Water, hands and poop: produce production practices under study in NZ

The New Zealand Food Safety Authority (NZFSA) is conducting a new study into how water and natural fertilisers – such as manures, biosolids and compost – are used by the horticultural industry.

NZFSA specialist advisor Marion Castle says the study will help growers continue to produce safe fruits and vegetables and avoid problems that have hit the fresh produce industry overseas. The study will also look at how contaminants from these sources that might be introduced to fresh produce are currently controlled.

Internationally, outbreaks of foodborne illness have resulted from contaminated irrigation water, contaminated water used to wash fresh produce, improperly treated manures, animals defecating on fresh produce, and poor personal hygiene practices.

NZFSA’s new study will look at organic and conventionally grown fresh produce. It will focus on fresh produce intended to be consumed raw, or as a raw dried or semi-dried product.

In 2009 NZFSA conducted a survey of illness-causing bacteria in fresh ready-to-eat fruit and vegetables at retail. The survey indicated a very low level of contamination in New Zealand produce, and pathogens were only detected in two of 900 samples. Both were Salmonella-contaminated lettuces from the same grower.

Reported produce-related food safety outbreaks in New Zealand are rare. Instances include an outbreak of Hepatitis A associated with raw blueberries in 2002. In 2005 consumption of raw carrots was identified as the probable cause of an outbreak of Salmonella Saintpaul.

As part of this new study NZFSA will be talking with growers about their current practices.

Large or small-scale eggs, is one safer?

Elizabeth Weise of USA Today writes in a story just posted on-line that there is nothing small scale about Pearl Valley Eggs, deep in the heart of Illinois farm country. The egg farm itself, two miles south of the nearest town, is a neat collection of 350-foot- and 450-foot henhouses covered in white steel siding. They’re linked by overhead pipes that bring in ground corn and soybeans from the farm’s own feed mill and conveyor belts that take out chicken poop.

The farm employs 100 people and produces 800,000 to 850,000 eggs a day, seven days a week.

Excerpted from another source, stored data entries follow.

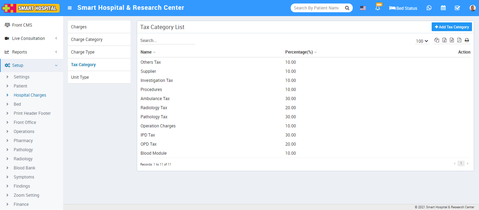Export tax list to Excel
Viewport: 479px width, 210px height.
pyautogui.click(x=444, y=40)
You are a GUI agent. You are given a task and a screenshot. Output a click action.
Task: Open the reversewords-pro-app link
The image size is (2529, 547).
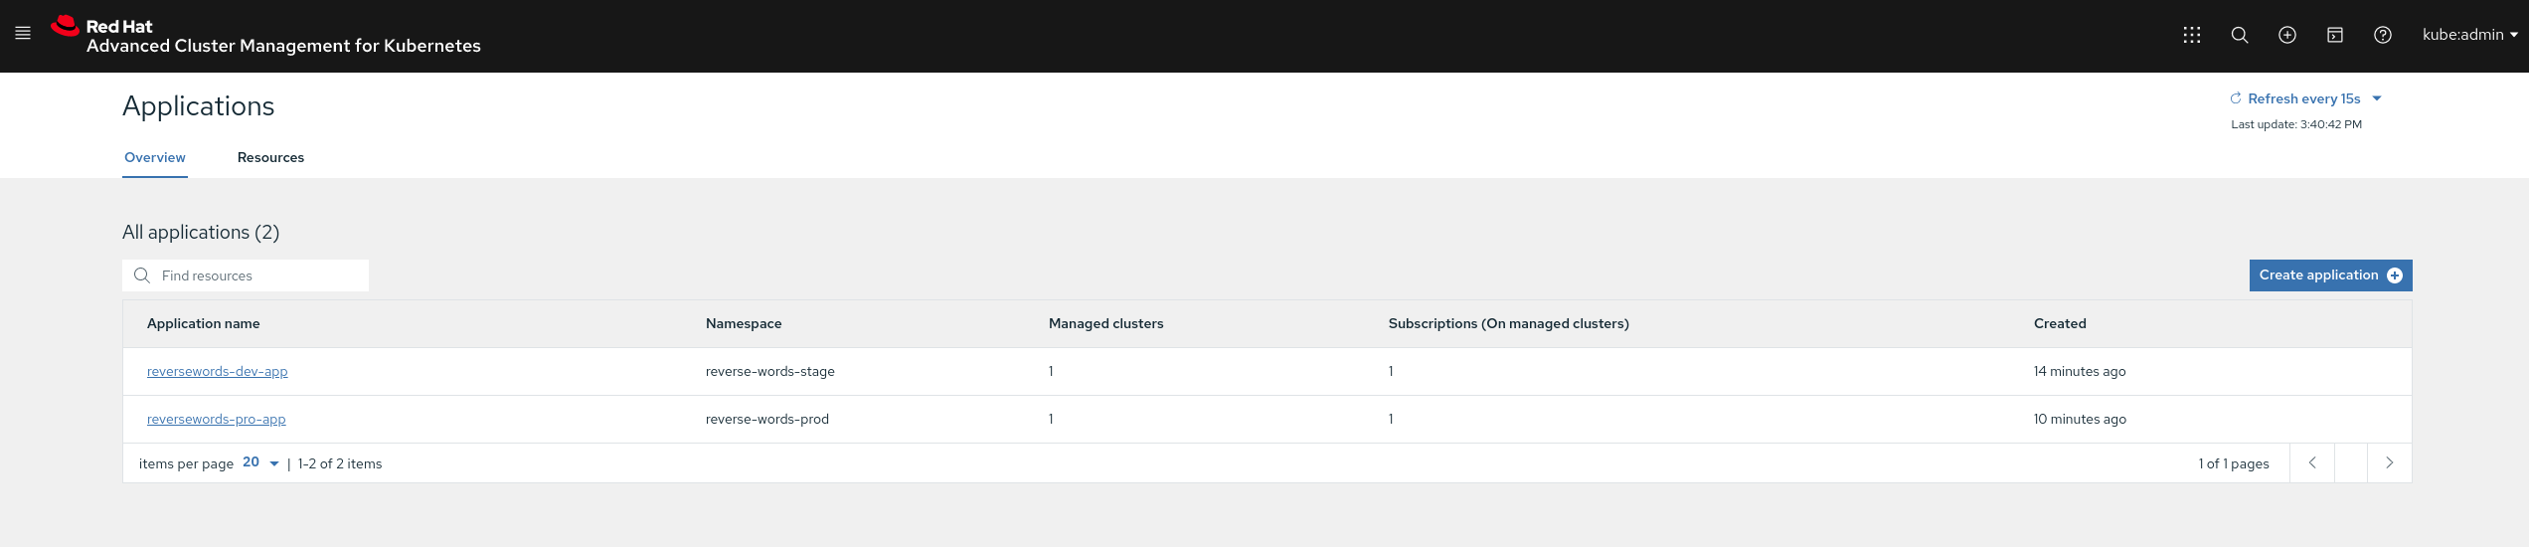[217, 420]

Yet, in the face of the nation’s largest recorded egg recall, a total of 550 million eggs potentially infected with salmonella enteritidis, and revelations of filthy conditions at the two Iowa egg farms involved, many animal rights groups and organic supporters have pointed a finger of blame at industrial animal agriculture.

Ben Thompson, 30, who runs Pearl Valley Eggs with his father, Dave, who founded the business in 1987 and now houses 1.1 million Shaver chickens in seven henhouses, says since the Thompsons began testing a decade ago, the farm has never once had a positive test for salmonella enteritidis.

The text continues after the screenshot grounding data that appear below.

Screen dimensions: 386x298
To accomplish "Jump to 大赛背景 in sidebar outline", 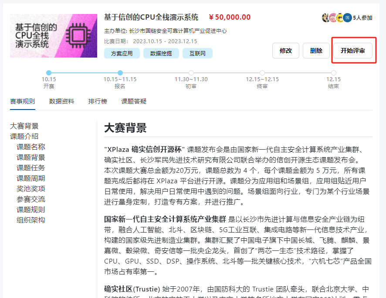I will pos(24,126).
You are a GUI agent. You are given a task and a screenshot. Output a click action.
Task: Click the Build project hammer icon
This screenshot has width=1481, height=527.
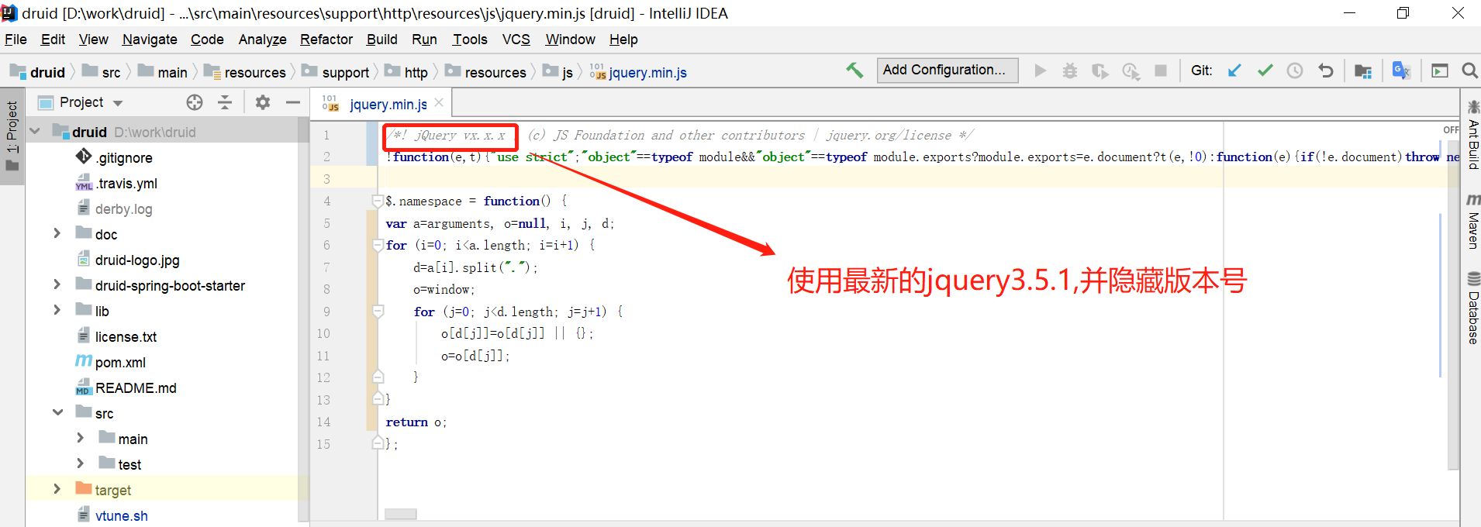click(854, 71)
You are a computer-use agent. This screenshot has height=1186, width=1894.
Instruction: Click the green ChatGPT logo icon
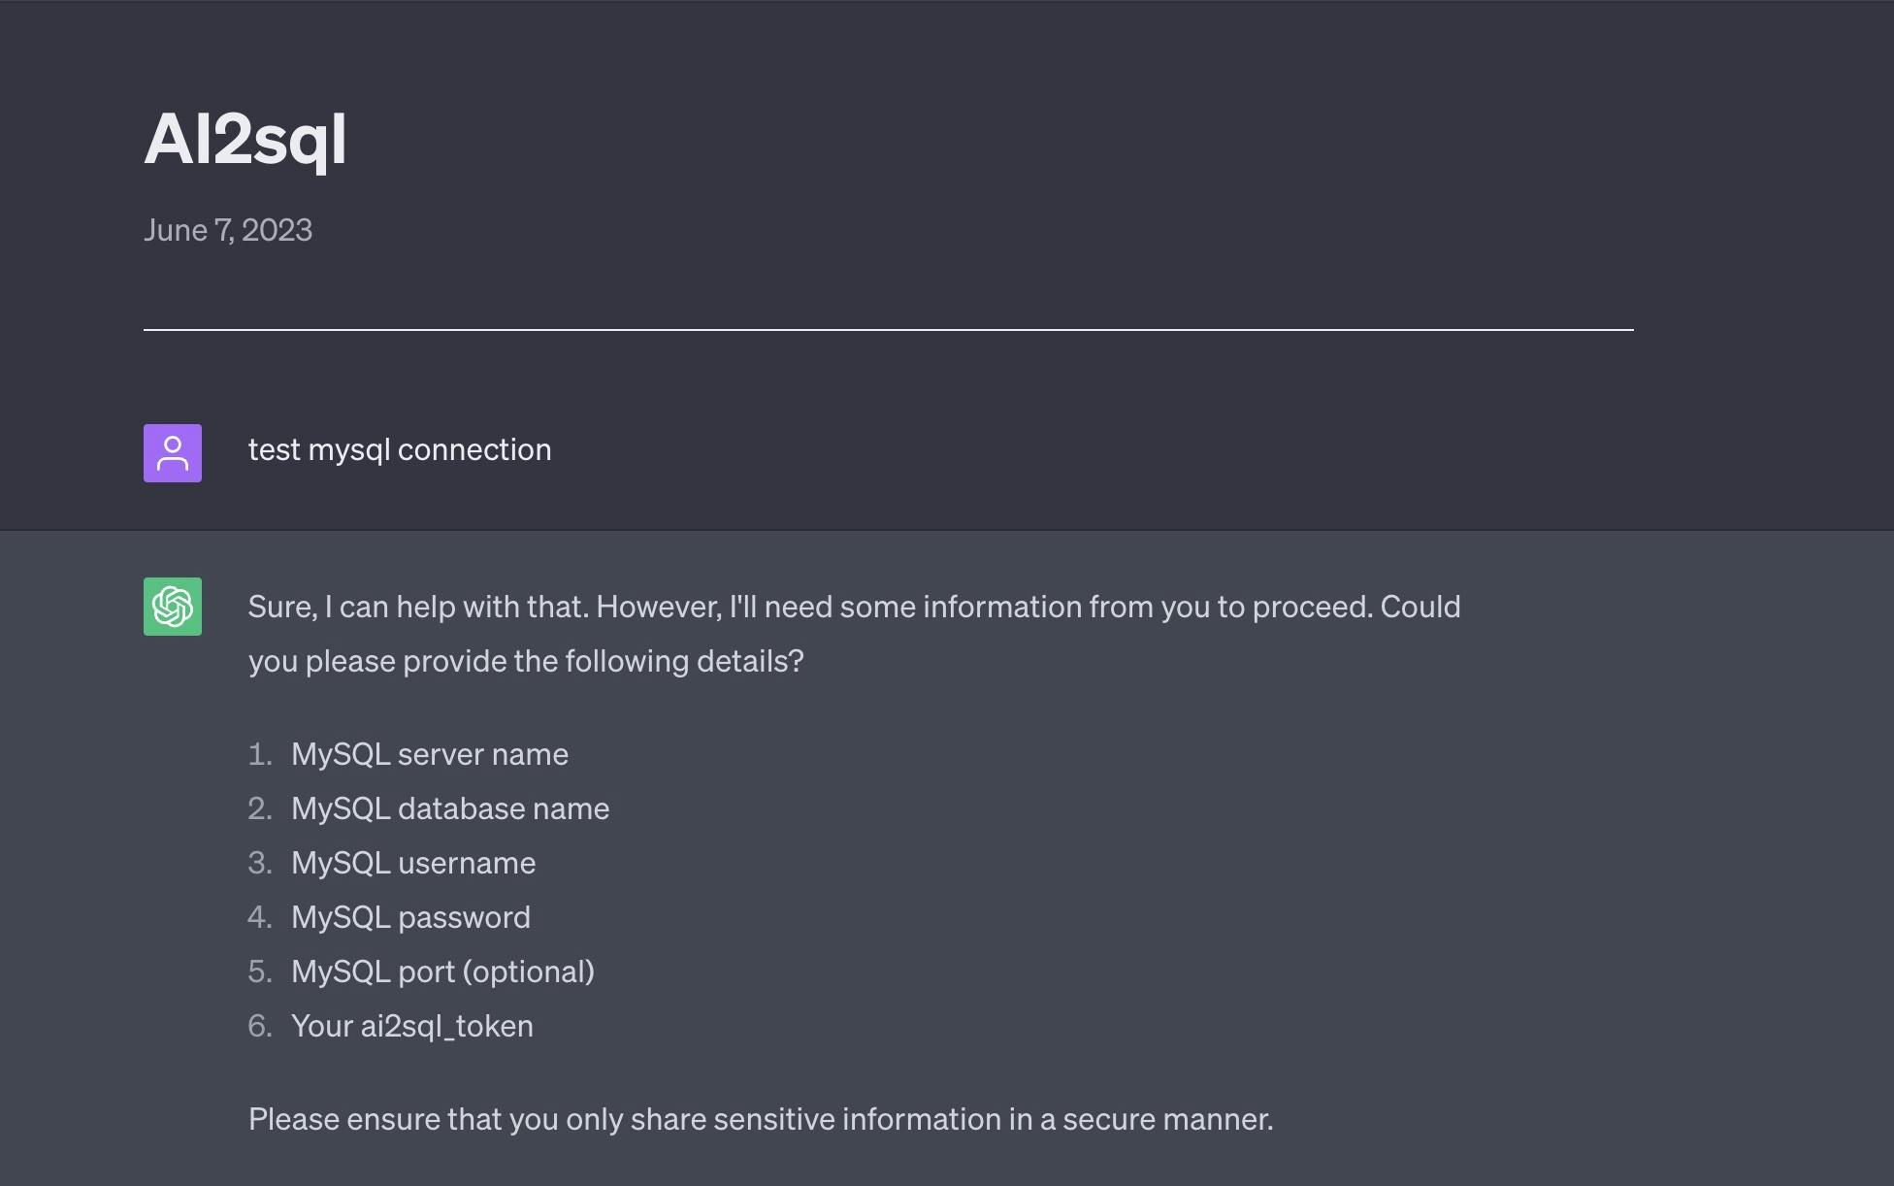pyautogui.click(x=173, y=607)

The story says there is a definite link between large flock size and salmonella. On average, large-scale U.S. layer operations with more than 100,000 hens per house are four times more likely to test positive for salmonella enteritidis than smaller houses with fewer than 100,000 hens, according to a paper set for publication in January in the journal Poultry Science. The report suggests that one reason might be that salmonella is transmitted in contaminated feces and dust, and higher densities of birds mean more of both.

At the same time, scientists caution that there haven’t been good studies to show the rate of salmonella infection in equally large flocks that are cage free.

Jeffrey Armstrong, dean of the School of Agriculture and Natural Resources at Michigan State University in East Lansing, says, "It is about management — each type (of production method) has its advantages and disadvantages."

At Pearl Valley, Dave Thompson says happy hens, safe eggs and making a profit are possible, but it takes a lot of attention to detail and spending 12 hours a day, seven days a week in the barns. "I take good care of my birds and my wife, and I put every penny back into the farm."